The news piece about Newman's proposals and his comments exemplify such journalism. For a school newspaper to expose the words and plans of the university's leadership is not disloyalty but journalism. The newspaper is doing what good journalism has always done. For a faculty advisor to discourage that--or fail to encourage it, for that matter--would be for that faculty advisor to fail to live up to the role that an educator working with student journalists is supposed to fulfill: namely, help them learn to be good journalists.
In other words, by supporting the student paper and its choices, Edward Egan was supporting the students of journalism in doing what the best journalism is supposed to do: hold those in power accountable for the trust that has been placed in them. He was, in short, doing his job well. Newman, by contrast, wasn't. Ed was fired because he helped to expose the latter fact.
By firing those who opposed him, Newman has compounded his earlier failings by demonstrating that he cares more about keeping power in the face of challenges than he cares about serving the institution fairly and honestly.
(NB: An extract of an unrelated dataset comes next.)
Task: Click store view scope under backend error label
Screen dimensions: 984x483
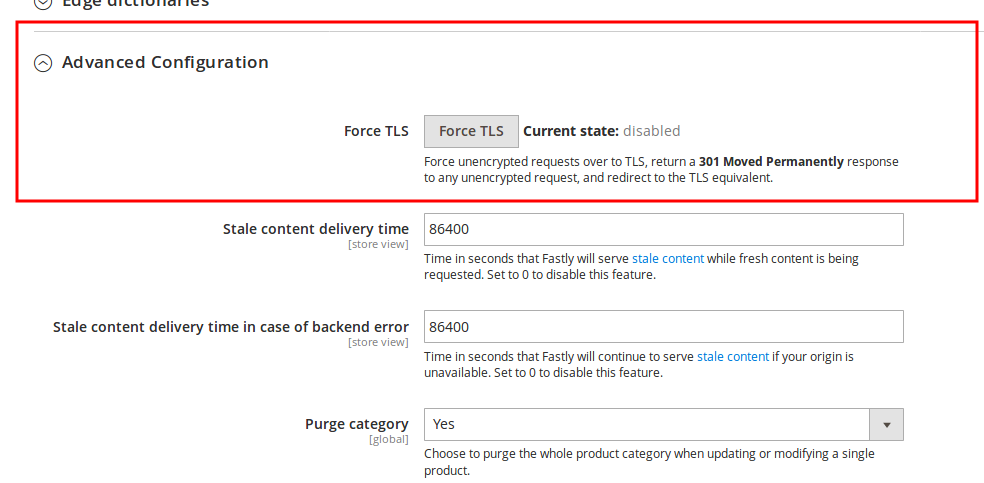Action: (x=378, y=343)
He has also spit in the face of core values that unite all academic institutions, Roman Catholic and otherwise--most notably the importance of academic freedom.
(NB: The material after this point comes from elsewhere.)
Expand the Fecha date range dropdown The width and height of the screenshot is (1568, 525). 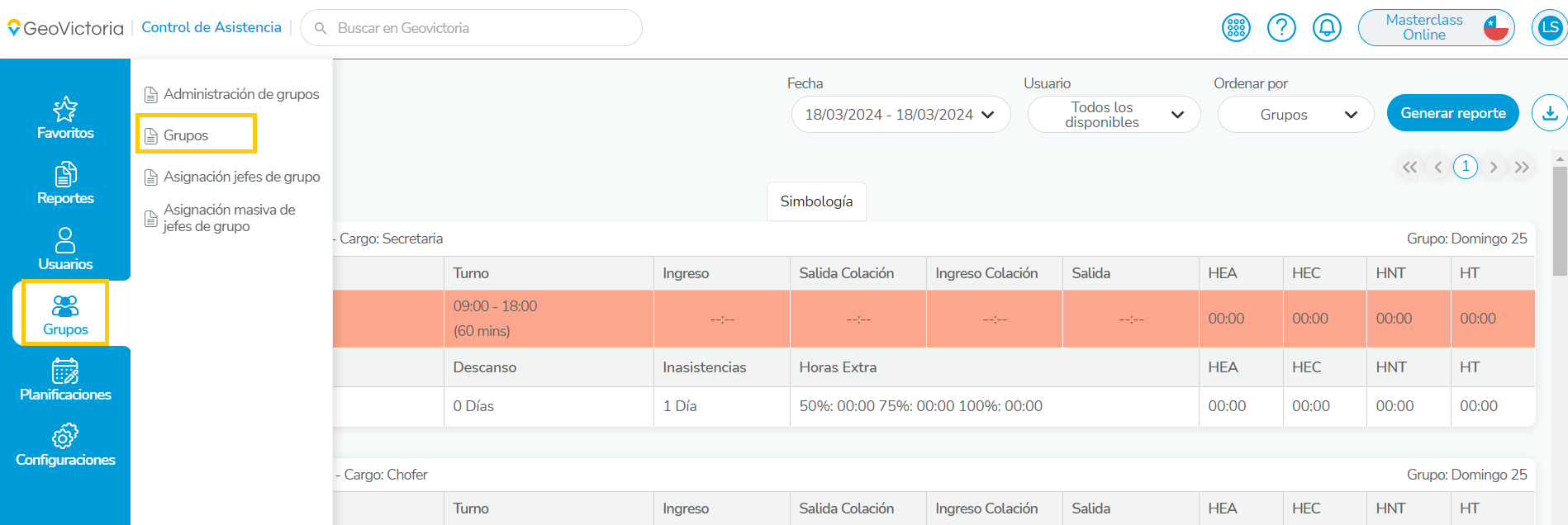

In other words, Newman has demonstrated that his loyalty is not to Mount St. Mary's, but to himself and his own self-interest. He has used his power in the service of injustice, in the manner of tyrants who aim to shut down their vocal opponents and thereby cow into silence everyone else. He has exposed himself as so fundamentally at odds with the values of the academy in general and Roman Catholic higher education in particular that it is hard to imagine a worse candidate for leadership of a Catholic university.
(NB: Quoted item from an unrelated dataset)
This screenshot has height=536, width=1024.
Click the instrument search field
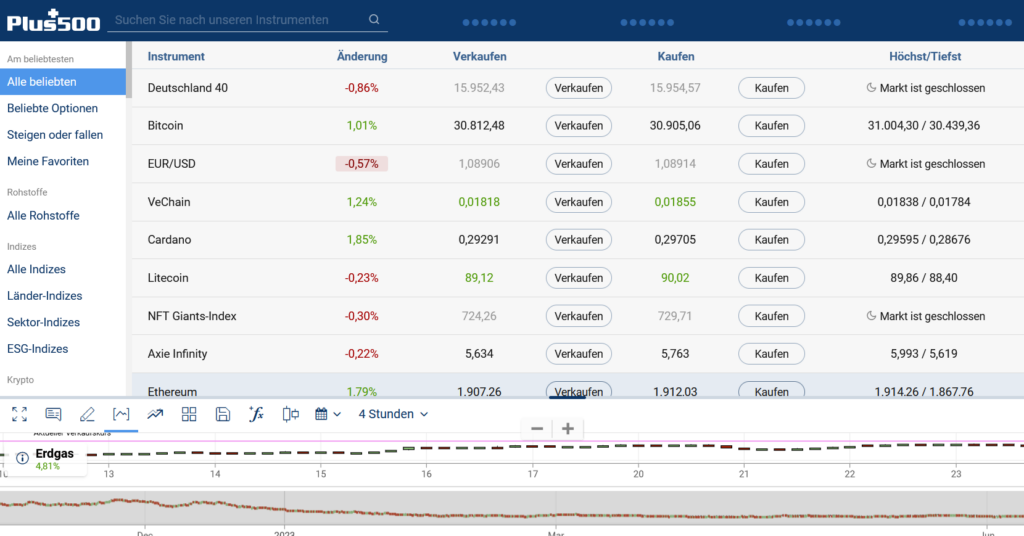pos(240,19)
He has gone from being a university president who, because he is out of tune with institutional values, proposes suspect policies, to being a university president egregiously misusing his power to silence opposition at the cost of the welfare of the institution he is supposed to lead and without any regard for that institution's defining values. In other words, based on reasons of ego, he has betrayed the institution he was hired to serve.
Let me be clear. I do not think that anything that has happened so far has given Mount St. Mary's University a bad name. I think the shame falls squarely on the shoulders of the current president and--to the extent that they support him--the board of trustees. The university is a victim in all of this, as are the individuals who lost their jobs. They are the victims of escalating injustice, where unwise decisions were compounded by unresponsiveness to critical feedback and then capped off with the unjust misuse of power.
There is a solution to all of this. It is a simple and elegant solution. It involves removing those who really are disloyal to Mount St. Mary's and its values, and restoring to their jobs those who, out of loyalty to what Mount St. Mary's stands for, criticized and opposed someone with power who threatened what they held dear.
If the university doesn't do this, I wonder what enrollment will look like in the fall. I know I would never send my children there, and I can imagine that many, many parents would feel the same way--including many parents whose students currently attend a school whose president thinks of their children as potential bunnies to be drowned.
I suspect that absent meaningful action to remedy recent injustices, what started as an attempt to massage retention rates may conclude with the worst retention (and new enrollment) statistics in Mount St. Mary's history.
And that, I think, would be a shame.